Horoscopapillon
Spring 1998
Providence

Cycle 1: the JGs.

Zebrus: You will see the world in black and white. Take a photography course! Your moral and artistic senses merge as Venus descends.

Snakittarius: You were born under a BAD MOON, but this month the stars conjoin in your favor. Snack frequently, fulsomely. But talk with your mouth full.

The Rat: Your chief virtues are death and scavenging. Your chief defects are bad vision and good luck.

Buckrogers: Beware of showers in which no one has plastered loose hairs to the wall. But do not stay dry and stinky, or headhunting horsemen will find you. If you keep to the sidewalk, you will find what you need.

 

Bucky slides along the sidewalk. He is dirty. By the time he gets home, Vanna will be done in the bath & her stringy black hair will be looped over the edges; Zeb will have finished photographing the two. Zeb does not like to take pictures of Vanna, but only the tub and her hair on the edge. Bucky presses his ear to the ground, listening for the patter crack of hooves; cringes at the thought of knives on his neck. He fears that Vanna will have cleaned the tub by the time he gets home and that the rats will find him dead there and bit his head which fits in quite well with their moral code. And he fears that Vanna will have her mouth full of birthday cupcake nd be unable to ask for a warrant. He listens again, sniffs his own armpits. The rats with their Cokebottle eyes appear over the hill. The gutter, acting in collusion against the four-eyed, takes on the colors of Bucky, and Bucky slides in.

 

Cycle 2: the RZ’s.

The Rabbit: Let down your hair and have a wild time this weekend. You tend to want to retreat into your den … but beware! - on Saturday night you may find an assassin hiding behind your TV.

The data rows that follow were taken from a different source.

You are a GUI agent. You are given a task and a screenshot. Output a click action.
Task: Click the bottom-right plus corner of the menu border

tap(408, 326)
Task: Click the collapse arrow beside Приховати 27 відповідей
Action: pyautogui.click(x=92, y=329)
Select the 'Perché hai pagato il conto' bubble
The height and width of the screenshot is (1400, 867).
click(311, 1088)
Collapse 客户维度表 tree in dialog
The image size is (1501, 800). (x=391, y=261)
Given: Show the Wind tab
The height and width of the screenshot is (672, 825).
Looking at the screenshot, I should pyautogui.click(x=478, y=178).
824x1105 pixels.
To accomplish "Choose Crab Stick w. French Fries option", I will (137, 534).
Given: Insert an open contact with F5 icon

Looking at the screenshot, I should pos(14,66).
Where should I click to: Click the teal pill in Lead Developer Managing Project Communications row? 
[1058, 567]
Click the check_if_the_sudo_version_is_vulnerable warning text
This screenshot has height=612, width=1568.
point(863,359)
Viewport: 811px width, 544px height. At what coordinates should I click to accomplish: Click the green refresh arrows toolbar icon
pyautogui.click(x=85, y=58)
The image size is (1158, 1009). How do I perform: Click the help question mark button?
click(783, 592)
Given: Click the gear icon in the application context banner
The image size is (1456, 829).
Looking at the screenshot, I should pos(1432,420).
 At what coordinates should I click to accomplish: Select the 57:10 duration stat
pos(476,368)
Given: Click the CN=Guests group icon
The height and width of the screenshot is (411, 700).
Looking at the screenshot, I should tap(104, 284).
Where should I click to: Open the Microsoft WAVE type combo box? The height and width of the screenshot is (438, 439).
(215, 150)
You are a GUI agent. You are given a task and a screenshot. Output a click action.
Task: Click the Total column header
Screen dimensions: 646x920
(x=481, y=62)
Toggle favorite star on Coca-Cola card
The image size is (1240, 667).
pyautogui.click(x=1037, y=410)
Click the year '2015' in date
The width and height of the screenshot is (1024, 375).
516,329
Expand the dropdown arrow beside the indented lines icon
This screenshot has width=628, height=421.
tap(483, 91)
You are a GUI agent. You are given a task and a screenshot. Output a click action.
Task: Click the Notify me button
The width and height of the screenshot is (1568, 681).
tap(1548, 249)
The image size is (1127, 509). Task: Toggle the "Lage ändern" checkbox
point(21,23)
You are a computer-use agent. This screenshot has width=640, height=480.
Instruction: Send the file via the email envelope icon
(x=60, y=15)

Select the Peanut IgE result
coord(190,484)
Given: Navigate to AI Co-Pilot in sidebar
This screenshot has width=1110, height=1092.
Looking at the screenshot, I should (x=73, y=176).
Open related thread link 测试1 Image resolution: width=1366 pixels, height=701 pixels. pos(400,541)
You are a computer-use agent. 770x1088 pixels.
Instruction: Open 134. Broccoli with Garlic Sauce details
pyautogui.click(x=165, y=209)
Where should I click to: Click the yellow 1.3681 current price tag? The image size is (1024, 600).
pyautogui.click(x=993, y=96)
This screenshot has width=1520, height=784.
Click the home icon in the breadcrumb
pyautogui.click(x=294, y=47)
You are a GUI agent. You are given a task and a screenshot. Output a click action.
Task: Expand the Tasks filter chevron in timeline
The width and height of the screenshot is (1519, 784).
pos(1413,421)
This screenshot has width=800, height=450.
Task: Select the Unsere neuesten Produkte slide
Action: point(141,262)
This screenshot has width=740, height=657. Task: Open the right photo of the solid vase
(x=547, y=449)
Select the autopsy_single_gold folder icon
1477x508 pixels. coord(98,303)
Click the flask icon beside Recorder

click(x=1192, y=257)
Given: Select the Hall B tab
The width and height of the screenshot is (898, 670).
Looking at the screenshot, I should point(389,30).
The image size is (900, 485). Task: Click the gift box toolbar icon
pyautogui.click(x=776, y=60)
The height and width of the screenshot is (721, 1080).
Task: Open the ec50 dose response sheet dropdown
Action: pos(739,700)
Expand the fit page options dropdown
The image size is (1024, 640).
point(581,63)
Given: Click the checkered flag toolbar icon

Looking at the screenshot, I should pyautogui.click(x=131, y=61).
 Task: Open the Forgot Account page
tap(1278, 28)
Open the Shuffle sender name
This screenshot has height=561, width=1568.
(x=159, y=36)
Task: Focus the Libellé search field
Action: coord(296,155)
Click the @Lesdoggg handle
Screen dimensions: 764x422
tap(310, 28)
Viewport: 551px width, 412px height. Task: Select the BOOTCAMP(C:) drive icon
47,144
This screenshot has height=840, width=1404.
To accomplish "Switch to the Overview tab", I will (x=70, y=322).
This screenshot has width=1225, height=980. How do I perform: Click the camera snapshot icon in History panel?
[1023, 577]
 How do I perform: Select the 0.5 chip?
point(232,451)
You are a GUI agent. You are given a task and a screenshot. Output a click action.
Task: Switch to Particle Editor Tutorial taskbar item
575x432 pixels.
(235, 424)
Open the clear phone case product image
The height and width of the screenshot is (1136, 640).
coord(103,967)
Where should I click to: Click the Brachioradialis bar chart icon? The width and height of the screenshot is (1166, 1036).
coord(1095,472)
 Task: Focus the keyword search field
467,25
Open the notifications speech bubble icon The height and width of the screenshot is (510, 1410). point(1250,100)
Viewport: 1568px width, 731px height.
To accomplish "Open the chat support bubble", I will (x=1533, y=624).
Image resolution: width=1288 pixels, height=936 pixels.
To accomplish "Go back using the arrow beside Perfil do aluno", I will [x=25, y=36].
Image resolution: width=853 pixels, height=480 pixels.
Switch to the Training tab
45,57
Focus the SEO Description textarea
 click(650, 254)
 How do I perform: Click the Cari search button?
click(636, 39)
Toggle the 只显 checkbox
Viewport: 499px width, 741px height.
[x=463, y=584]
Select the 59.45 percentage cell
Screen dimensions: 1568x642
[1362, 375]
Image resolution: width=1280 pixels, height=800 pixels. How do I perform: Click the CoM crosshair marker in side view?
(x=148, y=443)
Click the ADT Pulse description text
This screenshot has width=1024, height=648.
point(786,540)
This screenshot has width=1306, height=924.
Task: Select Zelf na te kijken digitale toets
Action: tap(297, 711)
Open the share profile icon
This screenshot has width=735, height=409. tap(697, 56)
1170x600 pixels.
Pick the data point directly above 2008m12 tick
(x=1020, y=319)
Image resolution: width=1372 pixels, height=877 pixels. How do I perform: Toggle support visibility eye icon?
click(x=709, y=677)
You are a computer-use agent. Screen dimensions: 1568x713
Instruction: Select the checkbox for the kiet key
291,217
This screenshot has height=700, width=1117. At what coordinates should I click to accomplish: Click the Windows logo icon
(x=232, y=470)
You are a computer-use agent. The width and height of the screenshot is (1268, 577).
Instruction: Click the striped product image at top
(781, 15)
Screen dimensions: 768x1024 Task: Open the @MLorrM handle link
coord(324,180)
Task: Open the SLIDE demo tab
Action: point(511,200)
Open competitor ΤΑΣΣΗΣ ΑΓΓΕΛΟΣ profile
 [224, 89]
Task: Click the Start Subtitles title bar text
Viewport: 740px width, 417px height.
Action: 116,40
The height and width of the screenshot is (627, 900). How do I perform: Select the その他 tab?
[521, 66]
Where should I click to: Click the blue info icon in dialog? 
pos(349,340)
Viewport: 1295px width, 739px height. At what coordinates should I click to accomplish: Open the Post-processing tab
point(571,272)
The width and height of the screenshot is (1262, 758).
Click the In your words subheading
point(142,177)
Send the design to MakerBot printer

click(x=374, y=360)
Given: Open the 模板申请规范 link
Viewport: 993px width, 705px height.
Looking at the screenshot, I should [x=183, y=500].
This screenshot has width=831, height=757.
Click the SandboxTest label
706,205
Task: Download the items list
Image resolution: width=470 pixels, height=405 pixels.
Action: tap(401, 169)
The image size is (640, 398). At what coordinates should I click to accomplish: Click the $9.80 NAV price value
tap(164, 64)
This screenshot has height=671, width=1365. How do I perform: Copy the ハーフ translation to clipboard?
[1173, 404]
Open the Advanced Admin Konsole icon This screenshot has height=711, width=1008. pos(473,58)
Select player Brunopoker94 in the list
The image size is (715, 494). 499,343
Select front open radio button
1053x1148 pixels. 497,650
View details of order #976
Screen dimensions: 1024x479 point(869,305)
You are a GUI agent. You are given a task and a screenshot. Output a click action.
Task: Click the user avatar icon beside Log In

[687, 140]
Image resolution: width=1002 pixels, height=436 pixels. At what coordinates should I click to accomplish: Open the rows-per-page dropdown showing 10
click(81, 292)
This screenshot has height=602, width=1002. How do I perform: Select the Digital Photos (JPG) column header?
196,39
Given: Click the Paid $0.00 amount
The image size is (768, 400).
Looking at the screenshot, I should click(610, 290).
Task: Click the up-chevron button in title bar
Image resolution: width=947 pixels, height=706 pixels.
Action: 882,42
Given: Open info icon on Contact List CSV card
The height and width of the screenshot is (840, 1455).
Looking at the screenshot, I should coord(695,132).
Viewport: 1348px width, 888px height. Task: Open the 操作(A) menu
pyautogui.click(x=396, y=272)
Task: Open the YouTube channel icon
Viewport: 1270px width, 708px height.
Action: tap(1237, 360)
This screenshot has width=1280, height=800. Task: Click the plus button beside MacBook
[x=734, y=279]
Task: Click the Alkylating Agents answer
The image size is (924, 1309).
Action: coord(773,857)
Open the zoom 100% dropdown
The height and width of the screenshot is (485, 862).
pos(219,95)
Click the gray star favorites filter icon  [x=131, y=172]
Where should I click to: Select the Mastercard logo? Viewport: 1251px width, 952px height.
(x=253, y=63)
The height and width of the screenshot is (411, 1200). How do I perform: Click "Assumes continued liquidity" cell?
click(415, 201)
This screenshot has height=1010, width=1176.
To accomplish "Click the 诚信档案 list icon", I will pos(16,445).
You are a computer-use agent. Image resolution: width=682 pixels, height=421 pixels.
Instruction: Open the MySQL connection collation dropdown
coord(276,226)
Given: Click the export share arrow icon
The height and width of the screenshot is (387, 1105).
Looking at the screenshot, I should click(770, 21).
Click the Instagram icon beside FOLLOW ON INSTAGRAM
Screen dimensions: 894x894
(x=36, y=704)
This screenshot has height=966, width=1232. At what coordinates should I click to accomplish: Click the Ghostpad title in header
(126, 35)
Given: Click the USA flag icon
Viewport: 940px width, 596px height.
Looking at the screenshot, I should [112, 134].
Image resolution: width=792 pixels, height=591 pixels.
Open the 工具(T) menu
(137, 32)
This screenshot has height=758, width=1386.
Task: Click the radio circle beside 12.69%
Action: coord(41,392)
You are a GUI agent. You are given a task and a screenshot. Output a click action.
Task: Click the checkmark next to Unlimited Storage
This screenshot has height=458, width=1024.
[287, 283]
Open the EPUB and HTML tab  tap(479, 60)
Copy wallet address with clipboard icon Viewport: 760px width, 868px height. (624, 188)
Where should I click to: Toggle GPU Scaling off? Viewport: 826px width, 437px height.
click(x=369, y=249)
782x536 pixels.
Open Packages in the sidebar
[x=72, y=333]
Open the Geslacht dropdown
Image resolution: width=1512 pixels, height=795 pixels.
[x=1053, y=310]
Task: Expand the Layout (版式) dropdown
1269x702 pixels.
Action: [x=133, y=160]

Insignificus: Nobody will talk to you, but you will listen. You will creep downstairs and press your breasts to the hot water heater. Thereafter, every window you encounter will look through you to preempt your glance.

Obert: You will receive good advice - that "everybody needs to sing pop tunes transposed into Aeolian mode at least twice a month." Do not forget to "get on the bus." Otherwise, it will remember town after you, singing.

The Snake: Your chief virtues are tightness and versatility. Don’t trust your instincts yet, you slime-born reptile. Hand out free milkshakes to shake things up.

Bogus Bonus: Only four versions of the same song will live in your memory. They will collaborate and make milkshakes for missing army troupes. A trusted instinct will forget it belonged to you. It will make a fortune by winning away and throwing glances at the sky. The TV assassin will assassinate it. And you will fake your place on the TV, running out of advice. Nobody will talk to you, but you will listen.

 

Cycle 3: the KA’s.

Oreo: You’re a smart cookie, but careful because today might be the day the crummy crunchers come marching home. If you gamble, buy yourself 7 lottery tickets today.

Liberian: Avoid horses and women today. Smuggle things in twos.

URSA: Keep your eyes on the road ahead - you never know what treasure you’ll find glittering in the mud. The sticky thing in your fingers turns out to be someone else’s serenity.

Pisces: O, water nymphet, today you find your element: put your finger into the pot of honey. Undertongue will recoil from its startlingly mustard edge. Then you will be slick.


I could avoid the women but not the horses. I bought 7 lottery tickets and stuck my fingers in the pot of honey - yes my lucky stars were rising. Stole some serenity dropped in the road and stretched out into my rodeo future. Some people believe in rhythm, but I believe in cliches: my life has turned around before on the drop of a dime. Remember the evening we spent together? That was seriously natural, even if you just did it because your horoscope told you to. But for me, it was flesh and blood, I’m not afraid to tell you.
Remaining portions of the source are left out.